The Biosecurity and Agriculture Minister has acknowledged that increased action will be needed to deal with rabbit numbers that are getting out of hand again in some parts of the South Island.
The minister, David Carter, was responding to a call by Federated Farmers for the Government to join landowners in funding pest control work in rabbit-plagued parts of the country.
Federated Farmers has proposed setting up a voluntary group in each area to form autonomous boards to manage the rabbit problem. Regional rabbit boards disappeared under local Government reforms in the late 1980s.
It is also proposing a formal partnership between landholders and central Government for a 50/50 split on pest control costs on properties identified as having excessive rabbit numbers.
Mr Carter says there will be no quick decisions as he will need to discuss the issue with other ministers, but agrees a co-ordinated approach is essential.
Doubts over Government input
Otago is one of the regions battling a resurgence of rabbit numbers in some areas as the effectiveness of the RHD virus wears off.

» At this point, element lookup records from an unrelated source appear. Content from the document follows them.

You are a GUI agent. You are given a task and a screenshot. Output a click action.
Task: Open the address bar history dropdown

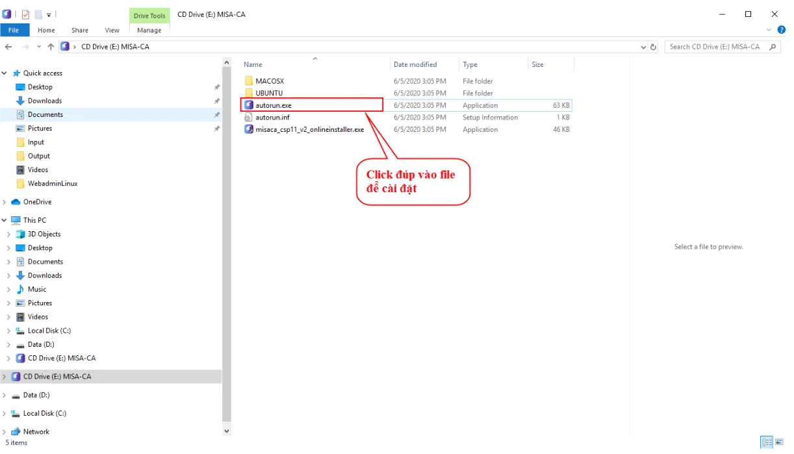(x=643, y=47)
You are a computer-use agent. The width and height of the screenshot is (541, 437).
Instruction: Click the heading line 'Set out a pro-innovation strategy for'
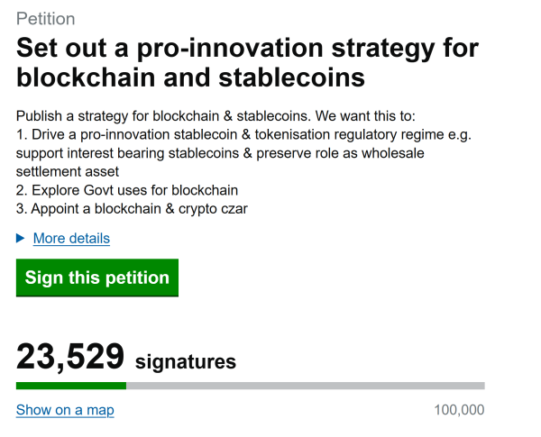(x=247, y=48)
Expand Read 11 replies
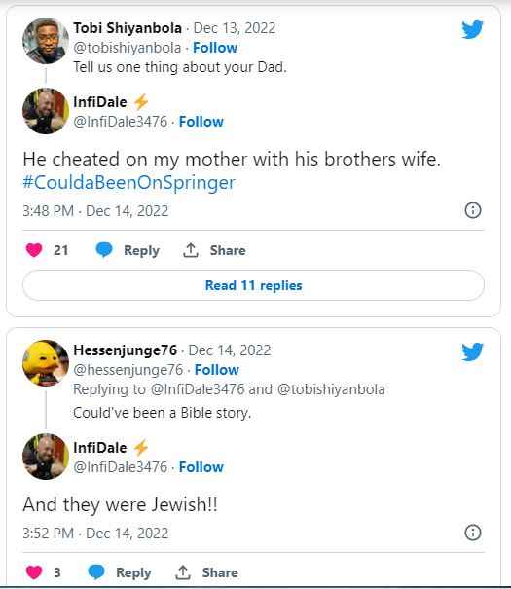This screenshot has width=511, height=589. [x=253, y=285]
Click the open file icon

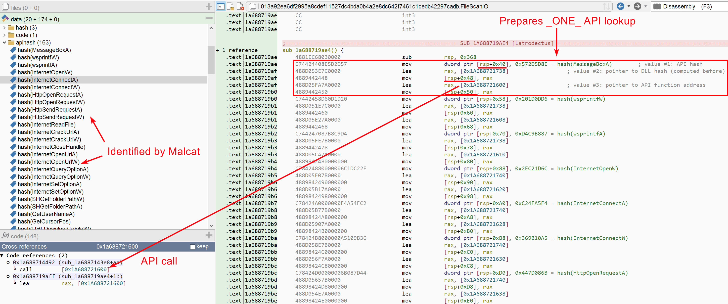pyautogui.click(x=230, y=6)
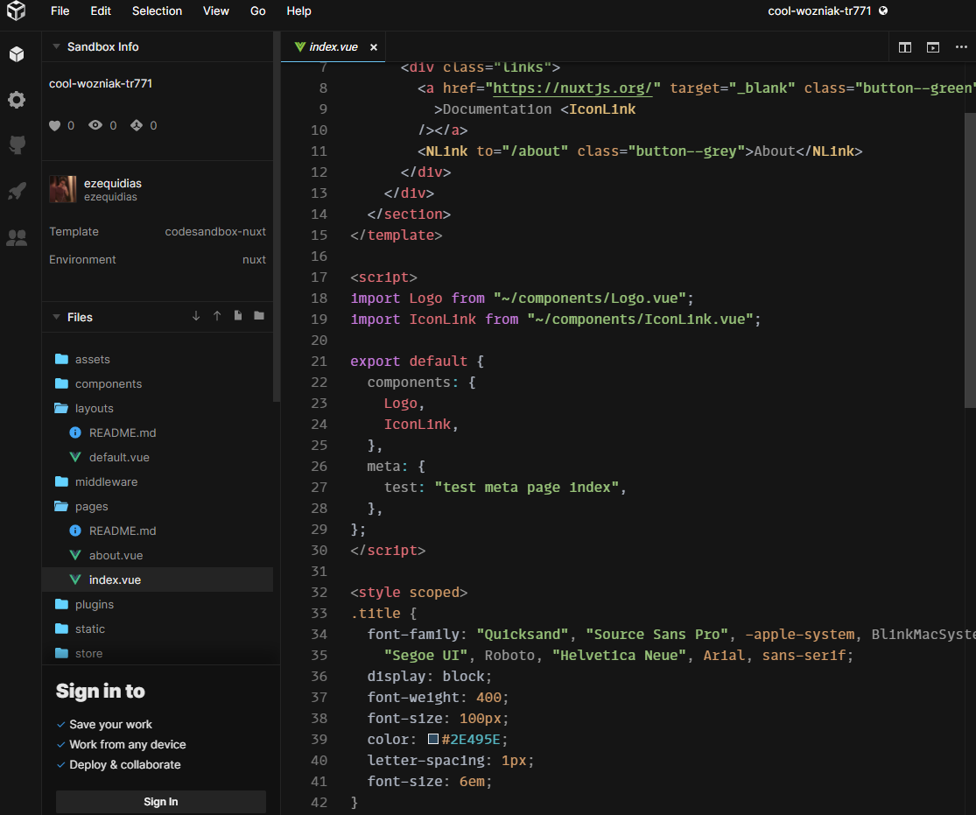Upload files using the upload arrow icon
This screenshot has height=815, width=976.
pos(216,316)
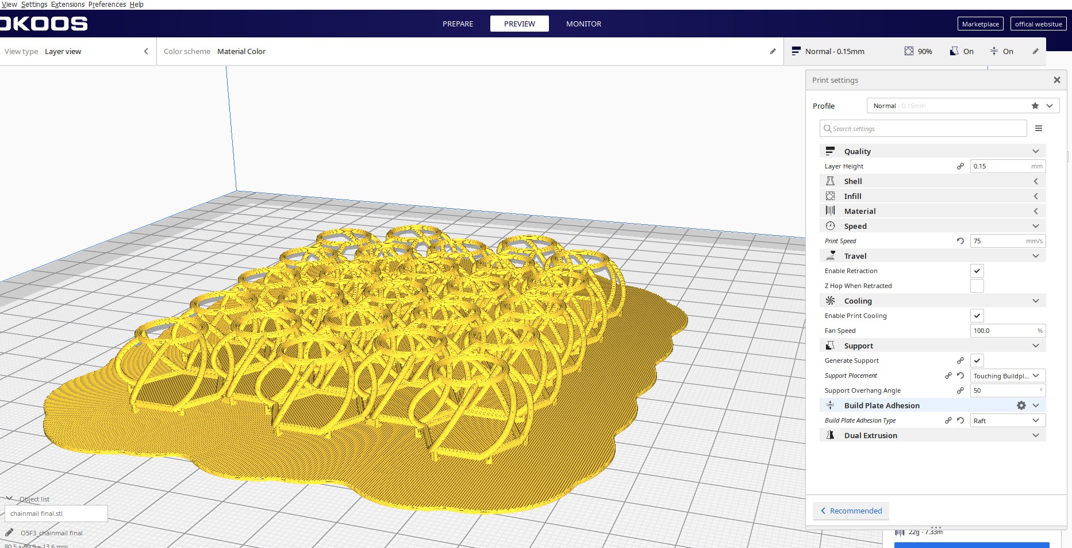Reset Print Speed with the revert arrow
Viewport: 1072px width, 548px height.
[960, 241]
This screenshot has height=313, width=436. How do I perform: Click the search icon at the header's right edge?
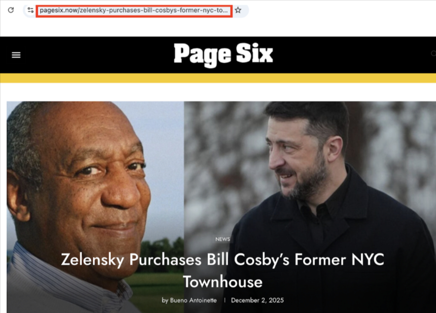point(433,53)
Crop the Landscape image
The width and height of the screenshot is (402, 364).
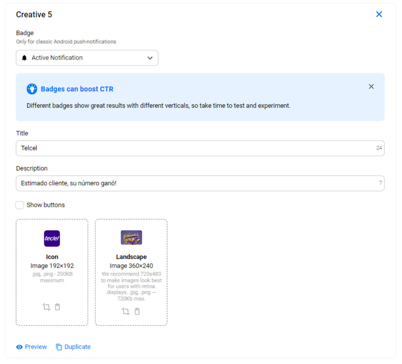[x=126, y=311]
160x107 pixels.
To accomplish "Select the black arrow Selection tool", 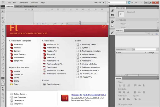I will [x=3, y=12].

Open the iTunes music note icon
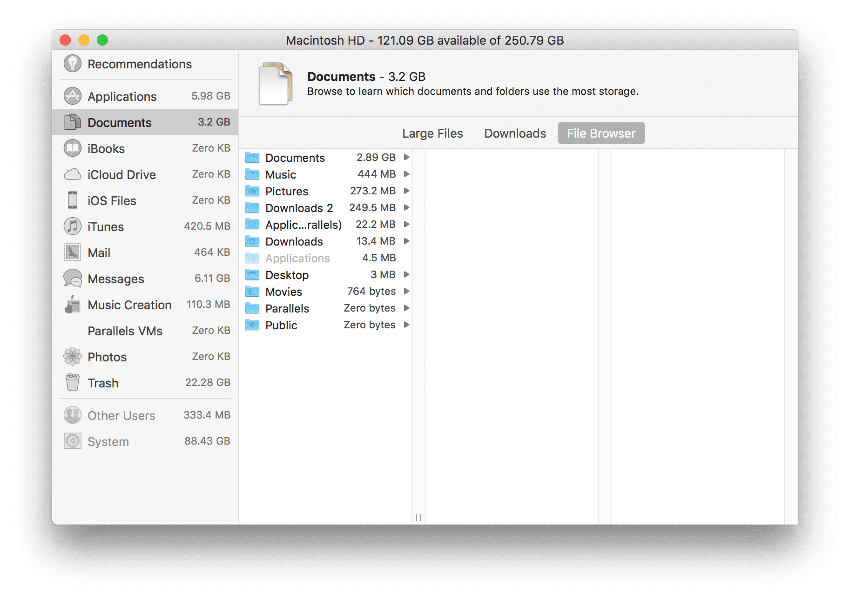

Otago regional council chief executive Graeme Martin says farmers are already working collectively on rabbit control, either voluntarily or in more formal groups, and some of those have been highly successful.
He has doubts about the idea of central Government and land-owners splitting the costs of rabbit control or creating a new type of rabbit board.
Mr Martin says that type of Government input starts diluting the responsibility of each landholder, including the Crown as a landholder. It must be recognised that rabbit control has to be carried out continually, he says.